Restaurants nationwide are facing costly wage and hour lawsuits for failure to comply with federal and state employment laws. In these types of cases, employers run the risk of serious financial penalties, whether their actions are due to ignorance or a willful disregard of the law.
In fact, across the country, employers were hit with 8,261 FLSA lawsuits in 2017 – a sharp rise in the past 20 years, since only 1,597 FLSA lawsuits were filed in 1997. Recent examples include allegations of paying below-minimum wage, violating tip pooling rules, and recording only 40 hours on timecards in order to avoid overtime pay.
Ignorance of the law is not a valid defense and restaurant owners and managers need to be sure they understand current state and federal employment laws and comply with those requirements or incur what are often stiff penalties.
For instance, under the federal Fair Labor Standards Act (FLSA), which establishes minimum wage, overtime pay and recordkeeping rules, an employee’s claim can go back three years, raising the amount in dispute. If the employee prevails in court, the restaurant owner could pay double the amount of lost pay, plus reasonable attorney’s fees and court costs.
It is far better to take a proactive approach and defuse potential wage and hours disputes or other employment issues in advance, rather than having to defend a costly lawsuit.

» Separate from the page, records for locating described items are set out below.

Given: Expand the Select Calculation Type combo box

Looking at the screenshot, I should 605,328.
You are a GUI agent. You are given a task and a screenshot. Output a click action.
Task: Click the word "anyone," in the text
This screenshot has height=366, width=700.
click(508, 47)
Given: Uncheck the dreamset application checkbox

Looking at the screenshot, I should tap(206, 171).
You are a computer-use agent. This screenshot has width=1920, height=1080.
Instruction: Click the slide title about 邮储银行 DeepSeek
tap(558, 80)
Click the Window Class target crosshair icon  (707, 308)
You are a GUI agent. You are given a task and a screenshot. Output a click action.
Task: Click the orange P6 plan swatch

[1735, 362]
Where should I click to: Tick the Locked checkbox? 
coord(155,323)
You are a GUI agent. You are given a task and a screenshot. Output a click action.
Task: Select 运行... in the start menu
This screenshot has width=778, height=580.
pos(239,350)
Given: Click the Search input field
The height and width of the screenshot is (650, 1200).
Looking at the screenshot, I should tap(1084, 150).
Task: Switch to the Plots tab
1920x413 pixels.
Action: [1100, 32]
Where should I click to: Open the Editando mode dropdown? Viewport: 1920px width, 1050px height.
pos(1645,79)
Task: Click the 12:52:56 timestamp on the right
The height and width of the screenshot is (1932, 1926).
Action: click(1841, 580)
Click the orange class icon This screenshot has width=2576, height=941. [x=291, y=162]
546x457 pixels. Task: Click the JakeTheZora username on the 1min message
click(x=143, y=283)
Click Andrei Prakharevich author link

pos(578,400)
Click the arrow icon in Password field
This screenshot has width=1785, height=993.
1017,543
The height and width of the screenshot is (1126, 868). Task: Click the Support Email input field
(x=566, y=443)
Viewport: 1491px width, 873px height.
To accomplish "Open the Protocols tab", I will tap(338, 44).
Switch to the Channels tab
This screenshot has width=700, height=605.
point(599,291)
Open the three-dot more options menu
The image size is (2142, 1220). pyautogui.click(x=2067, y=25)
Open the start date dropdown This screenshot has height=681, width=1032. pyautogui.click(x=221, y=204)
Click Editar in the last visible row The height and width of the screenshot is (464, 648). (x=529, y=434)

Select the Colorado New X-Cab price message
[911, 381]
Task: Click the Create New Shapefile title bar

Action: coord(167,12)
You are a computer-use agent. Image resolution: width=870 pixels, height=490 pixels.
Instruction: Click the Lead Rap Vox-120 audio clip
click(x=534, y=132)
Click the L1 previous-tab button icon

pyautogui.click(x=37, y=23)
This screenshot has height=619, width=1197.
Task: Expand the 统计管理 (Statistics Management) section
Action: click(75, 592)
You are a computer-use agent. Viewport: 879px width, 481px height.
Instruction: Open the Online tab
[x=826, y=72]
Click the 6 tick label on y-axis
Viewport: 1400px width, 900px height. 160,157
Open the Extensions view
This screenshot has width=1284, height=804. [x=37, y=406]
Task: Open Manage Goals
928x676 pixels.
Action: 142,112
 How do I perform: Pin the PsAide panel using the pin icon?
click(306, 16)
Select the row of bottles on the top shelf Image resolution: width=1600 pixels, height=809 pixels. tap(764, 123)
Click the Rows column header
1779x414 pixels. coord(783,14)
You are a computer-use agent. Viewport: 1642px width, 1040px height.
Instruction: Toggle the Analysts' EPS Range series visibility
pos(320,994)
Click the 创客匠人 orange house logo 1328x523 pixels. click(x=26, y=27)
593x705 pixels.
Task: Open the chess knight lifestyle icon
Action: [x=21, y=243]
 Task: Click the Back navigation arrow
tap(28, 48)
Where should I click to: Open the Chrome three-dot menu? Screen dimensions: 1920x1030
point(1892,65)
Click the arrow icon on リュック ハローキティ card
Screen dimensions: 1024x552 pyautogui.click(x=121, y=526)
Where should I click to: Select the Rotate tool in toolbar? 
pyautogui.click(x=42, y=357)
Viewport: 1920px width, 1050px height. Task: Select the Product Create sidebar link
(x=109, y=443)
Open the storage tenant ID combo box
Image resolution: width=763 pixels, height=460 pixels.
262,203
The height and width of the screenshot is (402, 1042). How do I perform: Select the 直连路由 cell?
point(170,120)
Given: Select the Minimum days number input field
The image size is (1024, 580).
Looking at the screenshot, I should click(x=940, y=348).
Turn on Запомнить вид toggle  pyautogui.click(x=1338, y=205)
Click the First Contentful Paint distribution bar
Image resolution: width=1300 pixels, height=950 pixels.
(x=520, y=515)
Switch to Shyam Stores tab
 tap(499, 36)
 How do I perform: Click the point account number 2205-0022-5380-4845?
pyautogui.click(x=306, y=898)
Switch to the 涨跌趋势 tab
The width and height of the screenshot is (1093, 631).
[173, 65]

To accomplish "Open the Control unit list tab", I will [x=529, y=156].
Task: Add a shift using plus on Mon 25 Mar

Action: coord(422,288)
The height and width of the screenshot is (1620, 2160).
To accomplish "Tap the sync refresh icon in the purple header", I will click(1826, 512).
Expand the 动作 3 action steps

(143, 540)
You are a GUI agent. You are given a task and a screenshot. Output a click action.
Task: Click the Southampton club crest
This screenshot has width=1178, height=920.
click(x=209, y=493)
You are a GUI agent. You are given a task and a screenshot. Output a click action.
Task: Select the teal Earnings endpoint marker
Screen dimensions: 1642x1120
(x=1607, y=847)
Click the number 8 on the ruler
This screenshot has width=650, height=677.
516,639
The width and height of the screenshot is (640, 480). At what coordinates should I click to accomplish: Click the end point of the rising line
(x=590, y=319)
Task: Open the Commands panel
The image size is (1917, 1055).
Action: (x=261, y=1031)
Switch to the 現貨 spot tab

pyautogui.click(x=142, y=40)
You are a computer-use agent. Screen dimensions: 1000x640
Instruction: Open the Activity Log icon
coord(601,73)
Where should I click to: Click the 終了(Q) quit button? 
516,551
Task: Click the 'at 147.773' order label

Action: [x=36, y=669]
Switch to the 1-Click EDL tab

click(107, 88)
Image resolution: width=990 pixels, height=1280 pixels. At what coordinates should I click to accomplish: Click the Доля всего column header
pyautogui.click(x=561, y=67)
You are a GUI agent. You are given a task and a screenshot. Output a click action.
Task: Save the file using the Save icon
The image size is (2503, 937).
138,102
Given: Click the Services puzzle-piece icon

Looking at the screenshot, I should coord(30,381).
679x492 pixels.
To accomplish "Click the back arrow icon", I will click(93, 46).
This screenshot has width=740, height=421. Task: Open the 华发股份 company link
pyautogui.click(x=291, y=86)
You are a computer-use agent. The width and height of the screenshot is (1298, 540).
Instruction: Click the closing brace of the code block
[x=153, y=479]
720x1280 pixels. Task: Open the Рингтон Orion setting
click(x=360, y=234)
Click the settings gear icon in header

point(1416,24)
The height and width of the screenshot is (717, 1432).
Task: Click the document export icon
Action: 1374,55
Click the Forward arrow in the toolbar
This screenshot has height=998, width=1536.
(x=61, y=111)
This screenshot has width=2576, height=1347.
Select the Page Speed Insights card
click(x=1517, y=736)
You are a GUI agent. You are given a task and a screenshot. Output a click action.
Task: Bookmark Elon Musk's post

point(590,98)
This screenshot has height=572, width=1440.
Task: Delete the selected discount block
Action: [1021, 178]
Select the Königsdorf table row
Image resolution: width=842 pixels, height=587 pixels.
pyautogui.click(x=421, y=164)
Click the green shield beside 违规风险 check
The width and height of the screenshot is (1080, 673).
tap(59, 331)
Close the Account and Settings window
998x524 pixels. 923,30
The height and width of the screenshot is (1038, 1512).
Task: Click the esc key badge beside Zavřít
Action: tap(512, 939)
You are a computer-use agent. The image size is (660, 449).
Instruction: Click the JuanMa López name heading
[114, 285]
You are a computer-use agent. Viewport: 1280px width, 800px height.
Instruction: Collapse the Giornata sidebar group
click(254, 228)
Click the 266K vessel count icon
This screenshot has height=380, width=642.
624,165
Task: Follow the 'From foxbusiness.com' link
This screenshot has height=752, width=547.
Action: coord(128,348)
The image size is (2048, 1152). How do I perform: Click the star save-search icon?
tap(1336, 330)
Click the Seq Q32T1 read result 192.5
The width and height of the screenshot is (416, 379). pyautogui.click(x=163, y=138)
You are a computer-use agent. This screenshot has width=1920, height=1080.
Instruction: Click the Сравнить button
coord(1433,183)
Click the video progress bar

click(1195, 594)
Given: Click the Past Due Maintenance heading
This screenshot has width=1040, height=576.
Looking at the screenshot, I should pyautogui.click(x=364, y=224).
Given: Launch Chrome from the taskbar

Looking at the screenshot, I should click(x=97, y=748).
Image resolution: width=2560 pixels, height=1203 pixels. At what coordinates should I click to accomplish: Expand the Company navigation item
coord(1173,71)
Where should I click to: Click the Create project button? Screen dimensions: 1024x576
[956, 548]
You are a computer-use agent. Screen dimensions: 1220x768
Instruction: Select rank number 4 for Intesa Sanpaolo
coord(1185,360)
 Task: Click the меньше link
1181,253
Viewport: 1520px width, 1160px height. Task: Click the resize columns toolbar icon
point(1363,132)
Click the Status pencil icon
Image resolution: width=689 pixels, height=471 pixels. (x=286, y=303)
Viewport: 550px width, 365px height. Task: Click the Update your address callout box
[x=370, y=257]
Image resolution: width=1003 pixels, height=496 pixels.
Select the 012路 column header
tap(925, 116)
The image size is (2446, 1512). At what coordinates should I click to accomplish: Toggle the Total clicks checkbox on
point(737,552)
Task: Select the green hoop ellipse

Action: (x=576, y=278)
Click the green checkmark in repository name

Here are several common mistakes restaurant operators make when it comes to wage and hour compliance:
- Exempt vs. non-exempt employees. Under the FLSA, managers, professionals and executives are typically exempt from overtime rules. However, an employer cannot arbitrarily place a restaurant employee into the exempt category to avoid paying overtime – that would be a violation of the FLSA.
- Overtime pay. Non-exempt employees who work more than 40 hours in a scheduled workweek are entitled to overtime pay. However, some employers have tried to avoid overtime by paying employees off the books, not allowing them to clock-in for overtime or simply ignoring the rules.
- Independent contractors. The Internal Revenue Service (IRS) has specific criteria for determining if a worker is an employee, who would be covered by the FLSA, or an independent contractor. Unless hired to be paid a flat amount for the completion of a specific project, it’s likely that a worker would be considered an employee.
- Minimum wage. In Florida, the full minimum wage is now $8.46 per hour. However, a restaurant server or bartender could be paid as little as $5.44 an hour plus tips, giving the employer a credit of $3.02 per hour. If the server’s tips fall short, though, the employer must pay the difference.
- Tip pools. Employers in Florida are allowed to create tip pools for their employees who regularly receive tips from patrons. That money can be shared with other staffers who customarily and regularly receive tips, such as waiters, waitresses, bussers, but not with employers, managers or supervisors. To avoid potential claims, employers need to have a written policy regarding tip pool participation and processes, and be sure that their employees follow those rules.
Other Employment Issues
Along with FLSA issues, restaurants face other types of employee claims, such as sexual harassment. To reduce potential liability, employers should have a formal anti-harassment policy, provide training to supervisors and managers and establish an independent line of reporting for employees. These actions can also defuse any plaintiff claims about a hostile work environment.
While it’s natural for personal contact to occur in the close working conditions of a restaurant, the employer needs to be alert for any incidents involving sexual suggestions, inappropriate touching or other types of harassment – particularly in the #MeToo era.
Restaurant operators must keep apprised of the latest rules and regulations regarding employment. Knowing the regulations and being proactive before a dispute arises can ultimately save restaurants money in the long run.